Collaborateurs et enquêteurs

C'est ici que vous trouverez les personnes et les organisations impliquées dans cette étude.

Parrainer

InGeneron, Inc.

Collaborateurs

Sanford Health

Les enquêteurs

  • Chercheur principal: Robert Vandermark, MD, Sanford Health

Publications et liens utiles

La personne responsable de la saisie des informations sur l'étude fournit volontairement ces publications. Il peut s'agir de tout ce qui concerne l'étude.

Publications générales

Dates d'enregistrement des études

Ces dates suivent la progression des dossiers d'étude et des soumissions de résultats sommaires à ClinicalTrials.gov. Les dossiers d'étude et les résultats rapportés sont examinés par la Bibliothèque nationale de médecine (NLM) pour s'assurer qu'ils répondent à des normes de contrôle de qualité spécifiques avant d'être publiés sur le site Web public.

Dates principales de l'étude

Début de l'étude (Réel)

21 novembre 2018

Achèvement primaire (Estimé)

1 mars 2026

Achèvement de l'étude (Estimé)

1 août 2026

Dates d'inscription aux études

Première soumission

5 avril 2018

Première soumission répondant aux critères de contrôle qualité

11 avril 2018

Première publication (Réel)

19 avril 2018

Mises à jour des dossiers d'étude

Dernière mise à jour publiée (Réel)

20 août 2025

Dernière mise à jour soumise répondant aux critères de contrôle qualité

15 août 2025

Dernière vérification

1 août 2025

Plus d'information

Termes liés à cette étude

Mots clés

Termes MeSH pertinents supplémentaires

Autres numéros d'identification d'étude

  • OAW-001

Plan pour les données individuelles des participants (IPD)
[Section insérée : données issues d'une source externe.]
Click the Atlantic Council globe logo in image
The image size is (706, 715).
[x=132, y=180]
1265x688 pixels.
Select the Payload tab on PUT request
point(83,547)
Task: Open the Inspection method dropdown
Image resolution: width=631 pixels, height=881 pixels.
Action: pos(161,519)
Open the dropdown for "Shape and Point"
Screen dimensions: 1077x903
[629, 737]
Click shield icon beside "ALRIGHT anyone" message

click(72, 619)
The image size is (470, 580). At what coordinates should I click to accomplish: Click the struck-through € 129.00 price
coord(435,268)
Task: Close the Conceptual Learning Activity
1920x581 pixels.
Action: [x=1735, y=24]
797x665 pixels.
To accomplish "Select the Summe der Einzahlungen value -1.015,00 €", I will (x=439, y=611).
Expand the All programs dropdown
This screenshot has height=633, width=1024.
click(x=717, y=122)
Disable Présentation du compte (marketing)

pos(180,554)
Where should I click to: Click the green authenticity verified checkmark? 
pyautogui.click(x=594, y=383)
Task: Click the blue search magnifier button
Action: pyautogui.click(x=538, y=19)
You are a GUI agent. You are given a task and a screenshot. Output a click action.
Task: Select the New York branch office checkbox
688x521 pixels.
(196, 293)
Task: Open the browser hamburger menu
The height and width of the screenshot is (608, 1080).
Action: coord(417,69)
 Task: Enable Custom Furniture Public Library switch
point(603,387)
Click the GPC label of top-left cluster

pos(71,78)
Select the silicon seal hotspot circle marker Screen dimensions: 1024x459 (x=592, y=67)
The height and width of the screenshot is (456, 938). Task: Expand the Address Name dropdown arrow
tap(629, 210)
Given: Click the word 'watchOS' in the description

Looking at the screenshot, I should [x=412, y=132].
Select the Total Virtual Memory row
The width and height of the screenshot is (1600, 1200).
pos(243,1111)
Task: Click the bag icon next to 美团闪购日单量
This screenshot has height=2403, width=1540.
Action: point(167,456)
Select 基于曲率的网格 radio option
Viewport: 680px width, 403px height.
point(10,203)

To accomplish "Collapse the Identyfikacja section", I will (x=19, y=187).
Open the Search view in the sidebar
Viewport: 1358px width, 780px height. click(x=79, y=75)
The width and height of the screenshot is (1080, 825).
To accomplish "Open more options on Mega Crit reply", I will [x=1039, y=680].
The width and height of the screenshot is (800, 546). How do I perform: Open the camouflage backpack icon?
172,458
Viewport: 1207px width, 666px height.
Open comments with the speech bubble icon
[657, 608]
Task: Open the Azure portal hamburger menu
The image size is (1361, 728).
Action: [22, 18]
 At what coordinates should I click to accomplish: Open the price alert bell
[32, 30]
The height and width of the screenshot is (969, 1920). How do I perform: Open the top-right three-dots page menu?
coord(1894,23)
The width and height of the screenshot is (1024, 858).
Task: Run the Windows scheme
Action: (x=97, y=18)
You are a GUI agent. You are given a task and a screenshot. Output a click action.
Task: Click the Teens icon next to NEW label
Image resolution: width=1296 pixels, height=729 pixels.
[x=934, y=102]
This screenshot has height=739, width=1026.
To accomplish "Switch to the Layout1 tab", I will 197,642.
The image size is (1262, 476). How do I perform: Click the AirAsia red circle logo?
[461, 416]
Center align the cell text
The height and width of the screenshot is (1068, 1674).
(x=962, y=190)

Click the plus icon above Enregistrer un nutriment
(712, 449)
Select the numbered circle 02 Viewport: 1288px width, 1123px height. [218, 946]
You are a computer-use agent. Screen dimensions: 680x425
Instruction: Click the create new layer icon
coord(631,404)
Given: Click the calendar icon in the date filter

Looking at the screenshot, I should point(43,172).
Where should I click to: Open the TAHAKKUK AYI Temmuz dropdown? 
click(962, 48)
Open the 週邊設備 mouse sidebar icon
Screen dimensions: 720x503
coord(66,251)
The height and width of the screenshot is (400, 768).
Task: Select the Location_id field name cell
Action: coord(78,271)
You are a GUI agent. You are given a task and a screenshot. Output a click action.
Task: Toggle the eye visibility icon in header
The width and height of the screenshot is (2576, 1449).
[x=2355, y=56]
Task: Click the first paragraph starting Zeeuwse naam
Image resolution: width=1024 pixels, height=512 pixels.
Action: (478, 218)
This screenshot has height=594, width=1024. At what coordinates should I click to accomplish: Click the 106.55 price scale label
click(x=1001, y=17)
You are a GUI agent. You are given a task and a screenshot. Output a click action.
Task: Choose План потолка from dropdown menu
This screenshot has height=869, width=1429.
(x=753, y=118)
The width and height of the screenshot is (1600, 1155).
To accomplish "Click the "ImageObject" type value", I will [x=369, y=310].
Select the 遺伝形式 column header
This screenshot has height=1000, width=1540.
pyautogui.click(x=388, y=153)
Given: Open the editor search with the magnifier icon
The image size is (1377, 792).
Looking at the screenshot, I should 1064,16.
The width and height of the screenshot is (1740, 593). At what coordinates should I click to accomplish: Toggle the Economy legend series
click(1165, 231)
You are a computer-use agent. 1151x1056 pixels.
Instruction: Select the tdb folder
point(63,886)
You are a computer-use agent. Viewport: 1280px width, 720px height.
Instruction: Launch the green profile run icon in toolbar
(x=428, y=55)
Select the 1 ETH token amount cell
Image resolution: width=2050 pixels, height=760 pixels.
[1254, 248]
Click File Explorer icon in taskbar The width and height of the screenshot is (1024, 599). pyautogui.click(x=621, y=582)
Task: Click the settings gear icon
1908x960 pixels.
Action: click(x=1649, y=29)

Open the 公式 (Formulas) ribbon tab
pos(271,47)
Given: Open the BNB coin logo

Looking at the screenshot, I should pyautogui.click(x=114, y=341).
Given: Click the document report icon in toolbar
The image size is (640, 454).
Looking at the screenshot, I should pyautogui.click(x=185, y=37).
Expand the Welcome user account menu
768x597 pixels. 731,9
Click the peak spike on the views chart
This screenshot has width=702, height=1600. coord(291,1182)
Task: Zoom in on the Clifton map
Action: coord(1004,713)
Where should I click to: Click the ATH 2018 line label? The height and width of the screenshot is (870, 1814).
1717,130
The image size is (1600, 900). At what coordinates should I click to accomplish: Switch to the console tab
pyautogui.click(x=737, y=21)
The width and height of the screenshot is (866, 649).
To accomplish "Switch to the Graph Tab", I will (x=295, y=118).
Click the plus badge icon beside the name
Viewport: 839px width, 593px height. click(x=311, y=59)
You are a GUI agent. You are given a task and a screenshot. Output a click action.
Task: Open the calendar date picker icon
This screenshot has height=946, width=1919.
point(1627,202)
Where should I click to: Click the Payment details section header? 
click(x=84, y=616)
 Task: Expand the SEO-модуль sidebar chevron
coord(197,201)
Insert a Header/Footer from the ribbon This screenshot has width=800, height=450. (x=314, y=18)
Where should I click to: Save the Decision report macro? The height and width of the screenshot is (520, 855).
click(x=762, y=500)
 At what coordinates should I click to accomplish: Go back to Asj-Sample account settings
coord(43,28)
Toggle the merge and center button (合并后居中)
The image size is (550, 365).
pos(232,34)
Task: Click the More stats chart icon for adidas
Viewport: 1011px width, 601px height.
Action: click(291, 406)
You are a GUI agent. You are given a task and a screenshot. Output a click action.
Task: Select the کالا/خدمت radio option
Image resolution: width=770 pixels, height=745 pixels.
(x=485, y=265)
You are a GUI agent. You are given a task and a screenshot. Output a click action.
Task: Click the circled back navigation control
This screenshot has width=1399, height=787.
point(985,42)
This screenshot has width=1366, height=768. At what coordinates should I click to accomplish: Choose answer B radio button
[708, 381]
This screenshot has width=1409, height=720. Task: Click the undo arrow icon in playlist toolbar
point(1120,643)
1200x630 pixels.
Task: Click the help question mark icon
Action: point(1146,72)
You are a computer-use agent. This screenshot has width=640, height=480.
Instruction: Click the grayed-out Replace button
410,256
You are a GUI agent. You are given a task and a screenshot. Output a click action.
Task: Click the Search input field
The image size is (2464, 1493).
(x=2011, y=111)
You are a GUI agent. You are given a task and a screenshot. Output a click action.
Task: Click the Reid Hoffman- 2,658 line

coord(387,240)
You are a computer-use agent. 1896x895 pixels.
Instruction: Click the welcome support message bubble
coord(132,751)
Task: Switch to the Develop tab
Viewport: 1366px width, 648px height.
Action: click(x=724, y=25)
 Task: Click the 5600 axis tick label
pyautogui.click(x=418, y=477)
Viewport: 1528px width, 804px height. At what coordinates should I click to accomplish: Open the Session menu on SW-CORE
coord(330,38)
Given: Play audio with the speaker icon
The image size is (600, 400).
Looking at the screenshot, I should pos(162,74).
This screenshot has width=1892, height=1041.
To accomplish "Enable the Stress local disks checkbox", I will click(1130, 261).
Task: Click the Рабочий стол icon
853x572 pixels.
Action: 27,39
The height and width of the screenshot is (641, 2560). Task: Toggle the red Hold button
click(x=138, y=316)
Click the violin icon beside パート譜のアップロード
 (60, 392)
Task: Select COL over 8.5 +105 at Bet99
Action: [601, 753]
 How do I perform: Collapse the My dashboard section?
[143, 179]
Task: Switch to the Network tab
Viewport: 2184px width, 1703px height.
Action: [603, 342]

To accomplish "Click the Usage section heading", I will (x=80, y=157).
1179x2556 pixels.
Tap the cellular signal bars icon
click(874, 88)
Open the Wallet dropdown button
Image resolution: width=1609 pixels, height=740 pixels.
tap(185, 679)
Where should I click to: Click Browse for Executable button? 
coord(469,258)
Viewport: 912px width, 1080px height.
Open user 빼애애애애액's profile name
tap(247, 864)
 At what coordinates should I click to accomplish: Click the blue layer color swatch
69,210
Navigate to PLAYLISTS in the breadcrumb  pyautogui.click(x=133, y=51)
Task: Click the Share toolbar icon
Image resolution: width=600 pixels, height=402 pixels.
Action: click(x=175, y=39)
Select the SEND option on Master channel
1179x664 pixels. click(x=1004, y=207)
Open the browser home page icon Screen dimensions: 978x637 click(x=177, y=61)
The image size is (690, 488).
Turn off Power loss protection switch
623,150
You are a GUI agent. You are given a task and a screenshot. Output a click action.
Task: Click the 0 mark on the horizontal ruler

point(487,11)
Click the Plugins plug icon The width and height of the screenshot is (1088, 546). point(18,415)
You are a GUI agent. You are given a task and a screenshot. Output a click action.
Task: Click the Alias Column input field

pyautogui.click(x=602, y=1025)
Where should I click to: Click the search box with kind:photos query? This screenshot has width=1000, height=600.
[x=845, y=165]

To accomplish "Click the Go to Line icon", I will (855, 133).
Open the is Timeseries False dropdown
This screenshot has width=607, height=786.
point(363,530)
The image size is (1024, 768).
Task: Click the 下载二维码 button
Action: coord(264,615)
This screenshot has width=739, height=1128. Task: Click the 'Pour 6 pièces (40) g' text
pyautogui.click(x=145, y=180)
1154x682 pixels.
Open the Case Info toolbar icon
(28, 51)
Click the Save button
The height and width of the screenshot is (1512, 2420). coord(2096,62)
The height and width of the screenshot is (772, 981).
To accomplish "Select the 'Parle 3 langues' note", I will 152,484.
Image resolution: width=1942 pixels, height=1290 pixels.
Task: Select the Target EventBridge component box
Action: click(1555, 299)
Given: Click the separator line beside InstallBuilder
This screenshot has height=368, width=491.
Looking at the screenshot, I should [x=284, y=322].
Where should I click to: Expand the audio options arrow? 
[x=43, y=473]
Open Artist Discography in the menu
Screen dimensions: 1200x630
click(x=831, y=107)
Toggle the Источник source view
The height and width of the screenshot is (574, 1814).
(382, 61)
Prévoyez-vous de partager les données individuelles des participants (DPI) ?

NON

Informations sur les médicaments et les dispositifs, documents d'étude

Étudie un produit pharmaceutique réglementé par la FDA américaine

Non

Étudie un produit d'appareil réglementé par la FDA américaine

Oui

produit fabriqué et exporté des États-Unis.

Non

Ces informations ont été extraites directement du site Web clinicaltrials.gov sans aucune modification. Si vous avez des demandes de modification, de suppression ou de mise à jour des détails de votre étude, veuillez contacter register@clinicaltrials.gov. Dès qu'un changement est mis en œuvre sur clinicaltrials.gov, il sera également mis à jour automatiquement sur notre site Web .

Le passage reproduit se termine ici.